If I set Maximum Travel From Home to 120 minutes, does this mean appointments can be assigned within a 120‑minute travel range? Does it consider only one‑way travel time, or both outbound and return travel? And are the Travel From Home and Travel To Home fields essentially buffer times for the start and end of the day? 

 

Can both Distance and Travel Time constraints be used together in a single scheduling policy? 

 

and, in Field Service Settings > Scheduling > Routing, we have Enable Point‑to‑Point Predictive Routing enabled. The default travel speed is set to 10 MPH, which affects travel duration calculations and appointment assignments. Should predictive routing calculate travel speed dynamically (e.g., faster on highways, slower in city areas), or does it still rely on the static default value? 

 

Thanks, 

Yash 

 

@* Salesforce Field Service * 

2 answers
  1. Jun 13, 6:03 PM

    Hi @Yash Gosara

     Please see below: 

     

    1. Field Service – Maximum Travel From Home rule always uses aerial routing calculations regardless of whether point-to-point predictive routing or SLR has been enabled on the org.
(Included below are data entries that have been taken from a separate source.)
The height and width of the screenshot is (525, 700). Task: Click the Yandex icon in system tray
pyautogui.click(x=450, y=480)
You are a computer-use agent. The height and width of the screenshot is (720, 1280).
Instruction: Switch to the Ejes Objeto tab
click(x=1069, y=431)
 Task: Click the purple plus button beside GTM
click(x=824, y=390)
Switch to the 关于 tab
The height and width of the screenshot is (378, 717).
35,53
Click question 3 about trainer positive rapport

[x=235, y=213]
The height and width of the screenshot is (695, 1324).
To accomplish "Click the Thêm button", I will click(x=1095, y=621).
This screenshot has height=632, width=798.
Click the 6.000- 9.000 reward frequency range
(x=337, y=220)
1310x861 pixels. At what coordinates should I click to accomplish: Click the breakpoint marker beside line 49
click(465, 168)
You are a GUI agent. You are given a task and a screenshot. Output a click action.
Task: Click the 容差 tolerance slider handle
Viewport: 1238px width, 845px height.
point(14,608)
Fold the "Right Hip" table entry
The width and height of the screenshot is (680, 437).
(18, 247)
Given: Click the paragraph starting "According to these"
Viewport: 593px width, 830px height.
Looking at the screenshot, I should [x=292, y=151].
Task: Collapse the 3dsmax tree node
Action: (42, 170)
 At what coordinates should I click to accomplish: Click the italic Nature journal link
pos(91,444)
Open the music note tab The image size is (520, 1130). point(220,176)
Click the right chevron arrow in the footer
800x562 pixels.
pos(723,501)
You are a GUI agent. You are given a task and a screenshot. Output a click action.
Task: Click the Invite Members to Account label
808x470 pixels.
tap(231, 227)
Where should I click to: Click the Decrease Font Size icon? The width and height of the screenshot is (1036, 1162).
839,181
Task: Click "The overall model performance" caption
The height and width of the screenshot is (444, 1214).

See product documentation here.

    .  

     

    2. When Maximum Travel From Home Type is set to Travel Time, the system calculates the distance using the Default Travel Speed defined under Field Service Settings -> Scheduling -> Routing (see product documentation here for more details).  

     

    This setting strictly considers one-way travel time/distance to reach the service appointment. In the example provided by you, the rule would ensure that a resource doesn't drive more than 120 minutes from their home base to get to their first appointment or any individual appointment, ensuring that they are routed within a 120 minutes travel radius from their home base. It does not aggregate the round-trip or return travel, or does not restrict travel time between individual appointments. 

     

    The other two settings (assuming you referred to these available under Field Service - Service Resource Availability rule) - Travel From Home (minutes) and Travel To Home (minutes) control how much travel time will be in resource's personal vs. company/scheduled time. For example, if the travel time to the first appointment is 60 mins, and Travel from Home (minutes) is set to 20 mins, the system will schedule 20 mins in resource's non-working hours, and 40 mins in resource's working hours. See more details in product documentation here

     

    The settings above are not buffers. If you want to add buffers (additional travel time for parking etc.) for each ServiceAppointment, you can configure travel time buffers at the org, service territory, or individual service appointment level to improve the precision of your scheduling operations. 

     

    For your question on using both Max Travel time constraint using distance and travel time in a single scheduling policy, could you explain the use case? If the need is to use different logic for different group of resources, you can leverage relevance groups to create more than 1 Max Travel from home base rule in the same scheduling policy. 

     

    Lastly, Point to point predictive routing does not use the static travel speed. It calculates travel speed dynamically using real road layouts, road types and historical time-of-day traffic patterns. You can setup Travel Modes per territory, resource, or both for accurate routing calculations based on transportation type, toll road preferences, and the presence of hazardous materials. The default travel mode is set to car, using toll roads, and not carrying hazardous materials. 

     

    Default Travel Speed under Field Service settings is used during aerial routing calculations only - when calculating Max Travel from Home base rule, or falling back to aerial routing when ESO cannot calculate predictive travel (for example - coordinates too far from an officially mapped road).

     

    Hope this helps!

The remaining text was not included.